Dal Bo et al. (2009) investigate whether political power is self-perpetuating, that power begets power. Self-perpetuation is defined as a power-treatment effect, whereby holding political power increases the probability that one’s heirs attain political power in the future regardless of family characteristics (Dal Bo 2009) Focusing on the transmission of political power, they conclude that power, indeed, is self-perpetuating and that power augments the political capital that is transmitted within a family, creating an advantage ofa cumulative, rather than fixed, nature. The longer one’s tenure, the more likely one is to establish a political dynasty and that this relationship is causal (emphasis mine). On the other hand, Qurebin has done an exhaustive analysis on political dynasties in the Philippines. His analysis on dynastic persistence yields the following findings:
- there is an evidence of self-perpetuation in power by political dynasties in the Philippines (in affirming Dal Bo)

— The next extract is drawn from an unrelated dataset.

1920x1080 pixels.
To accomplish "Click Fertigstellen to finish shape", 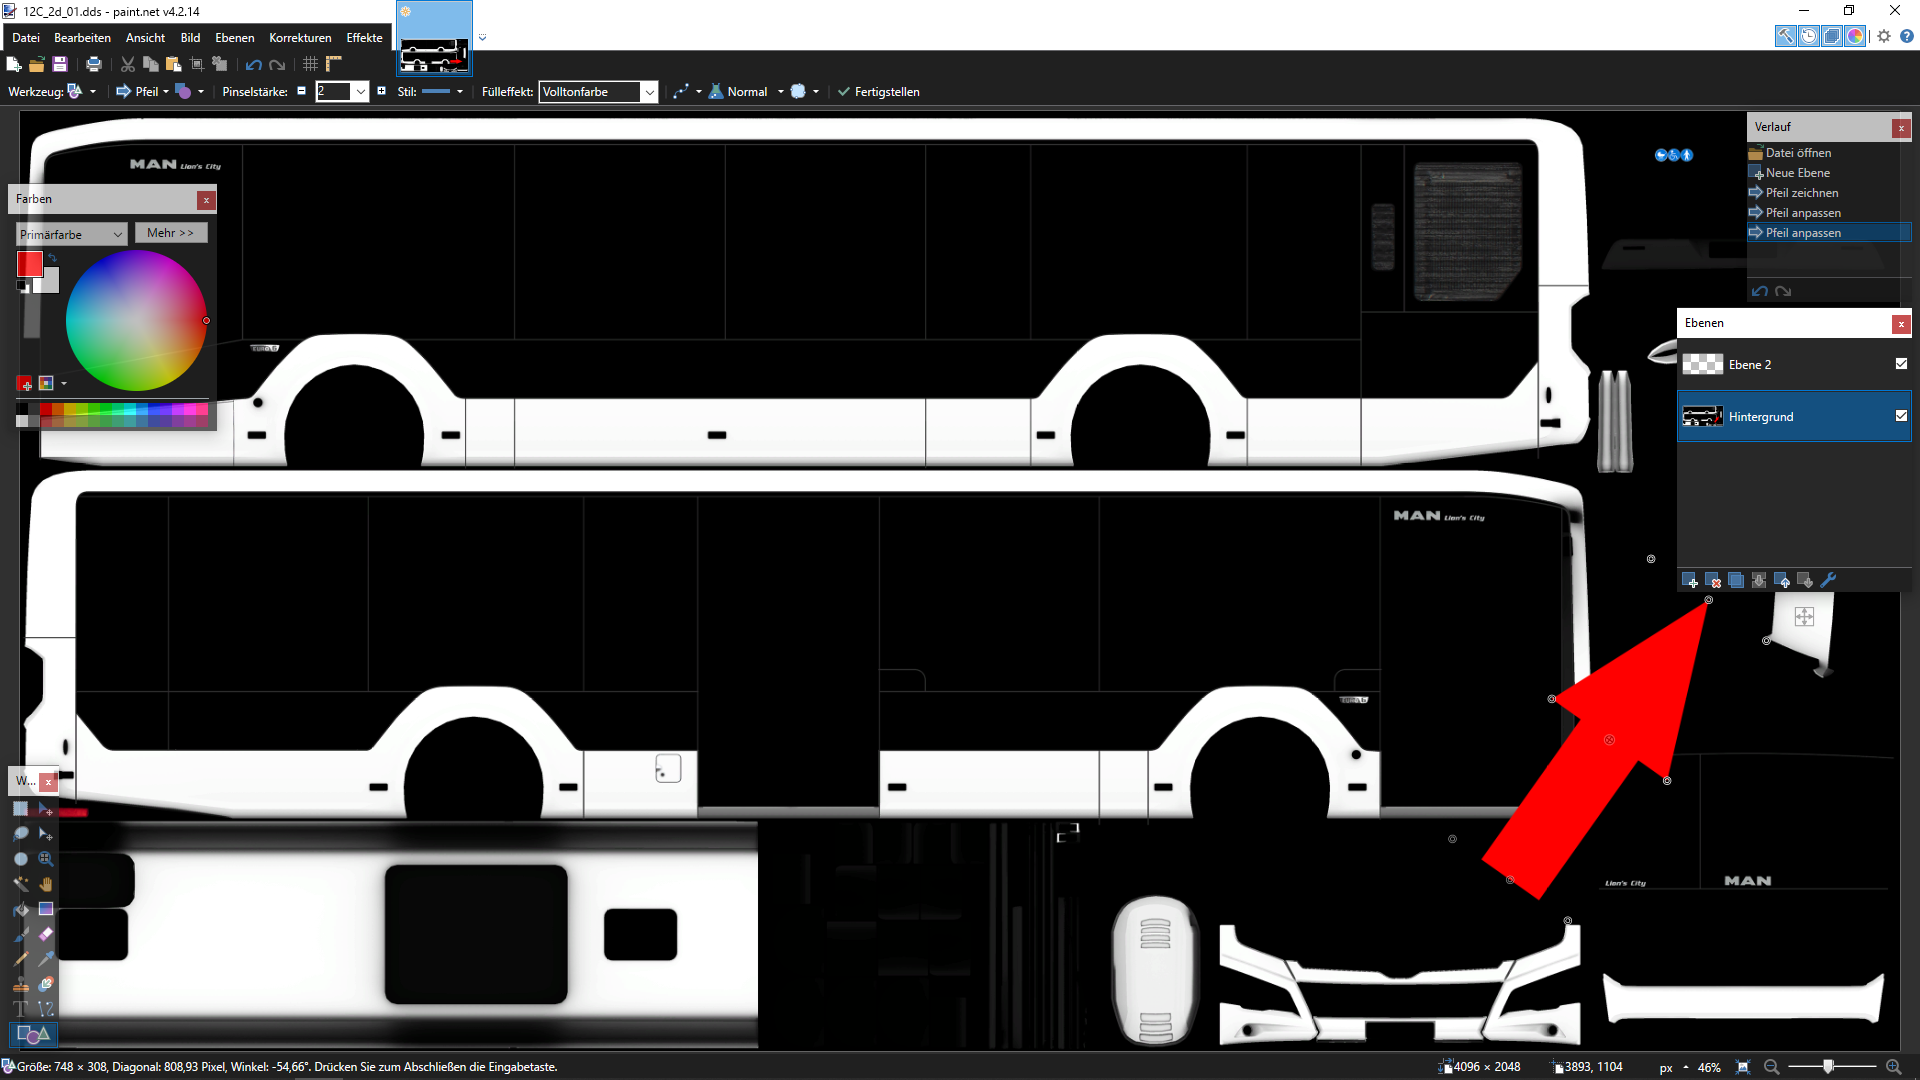I will pos(878,92).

o the results of his research demonstrates that those who serve as congressmen or provincial governors are four times more likely to have a future relative in office than a candidate who run and lose o this effect is not driven by unobserved characteristics of candidates and their families; rather, there is a causal effect from holding political power on the electoral success of future relatives. This is called incumbency advantage (also in Dal Bo).
- in the Philippines, dynastic candidates are 22% more likely to win an election than individuals without any previous relatives in office. (Twenty-two percent may be minuscule, but compared to zero probability is significant).

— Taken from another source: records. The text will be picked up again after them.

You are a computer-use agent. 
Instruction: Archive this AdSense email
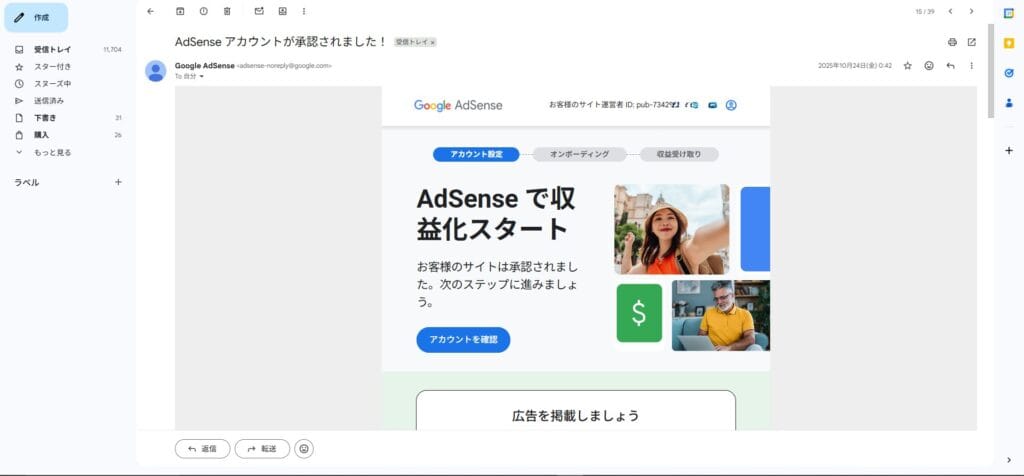coord(180,11)
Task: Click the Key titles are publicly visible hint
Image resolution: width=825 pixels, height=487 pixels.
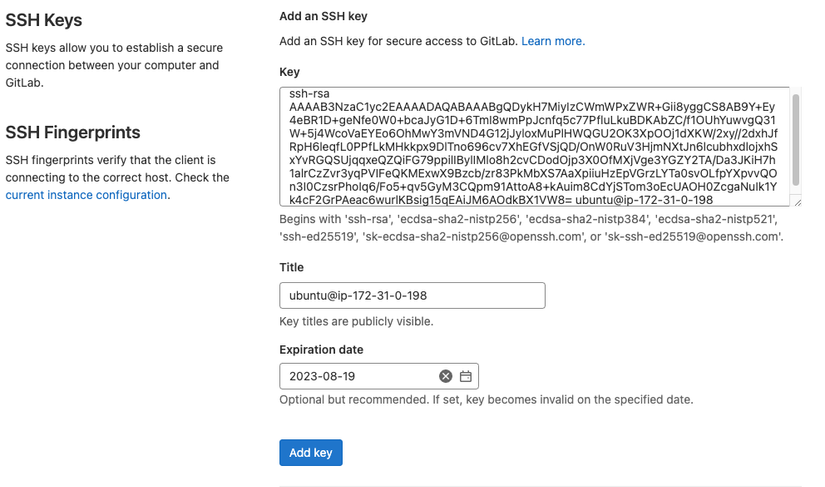Action: tap(356, 321)
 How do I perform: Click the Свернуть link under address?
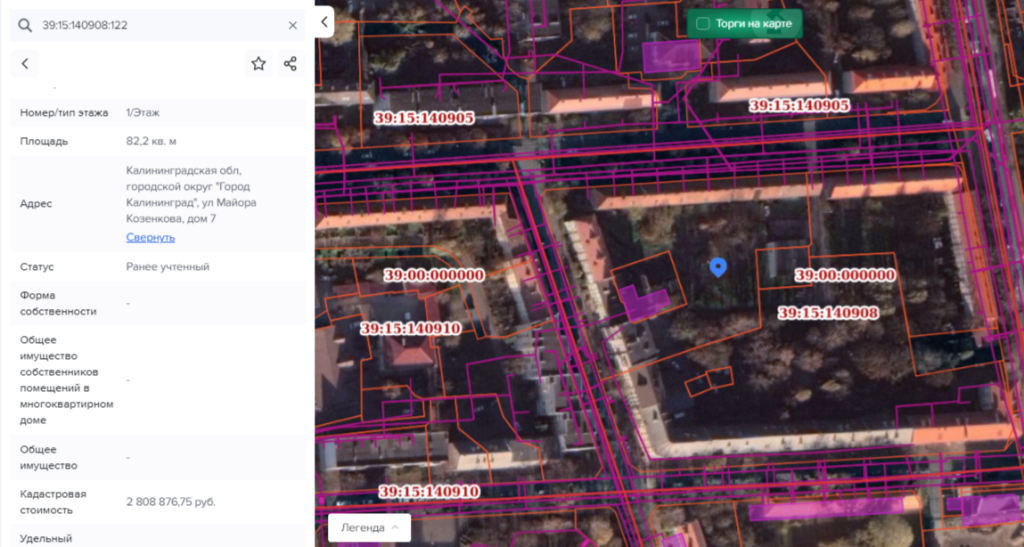coord(150,237)
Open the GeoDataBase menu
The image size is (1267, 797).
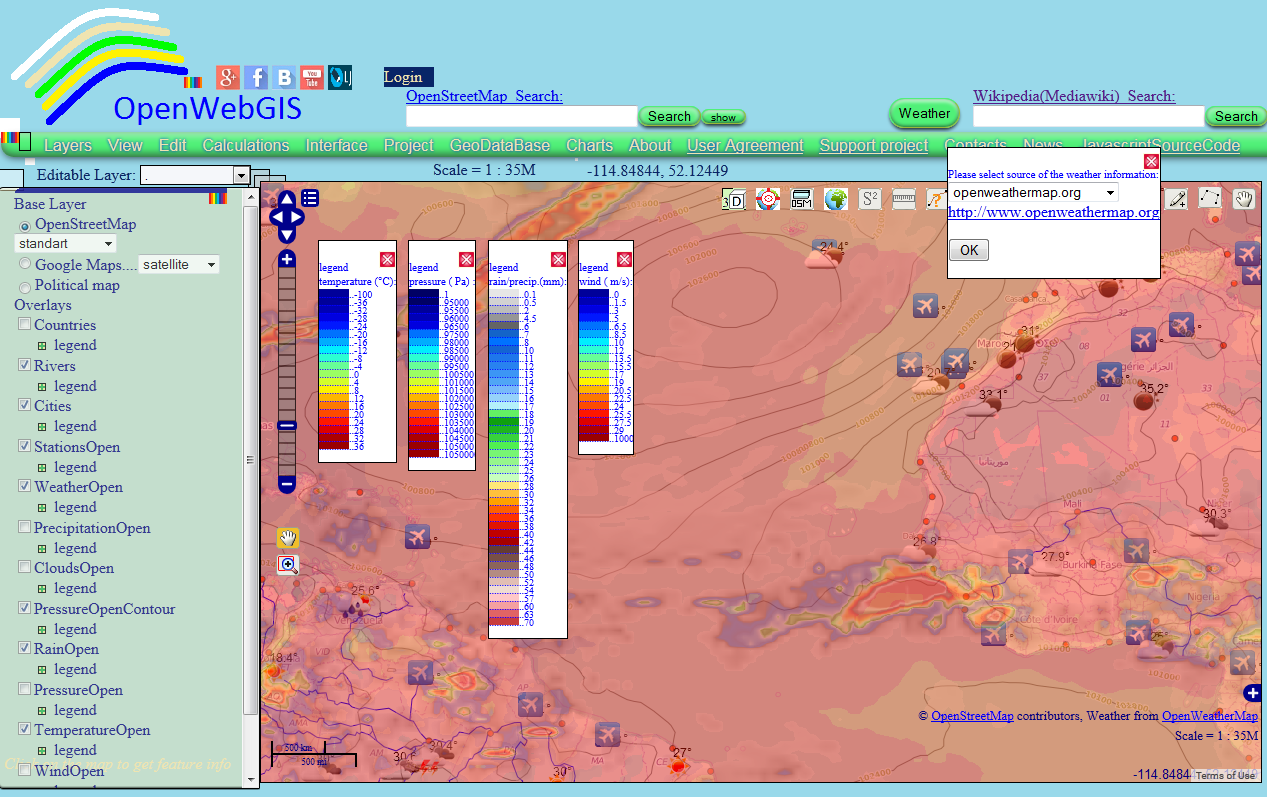[x=500, y=144]
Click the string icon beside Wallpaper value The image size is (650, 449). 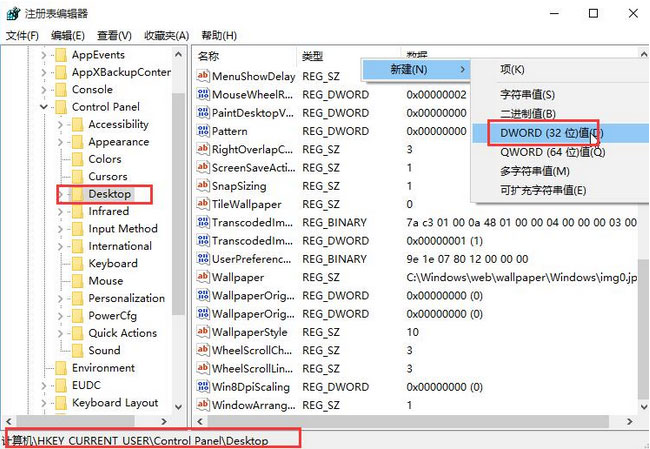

o the political system may create new powerful families because non-dynastic individuals who access office are more likely to create political dynasty of their own. o the political system itself creates persistence.
- societies that draw its leaders from a small set of families could end up with politicians of lower quality. I believe there is no need for me to elaborate this point.
Meanwhile, Querubin’s study on term limits yields the following conclusions:
- term limits do not effectively increase the turnover of incumbent families in Congress and provincial governorships in the Philippines
o term limits may change “stance” in Congress in terms of social policies legislation, but unlikely to change the fundamental interests represented in the democratic system
- eg. father anti-RH, successor son pro-RH
- term limits does not affect in any sense the fundamental sources of political power of dynasties which include control over land, employment, and violence in their respective provinces (3Gs of election; clientilism, patronalistic)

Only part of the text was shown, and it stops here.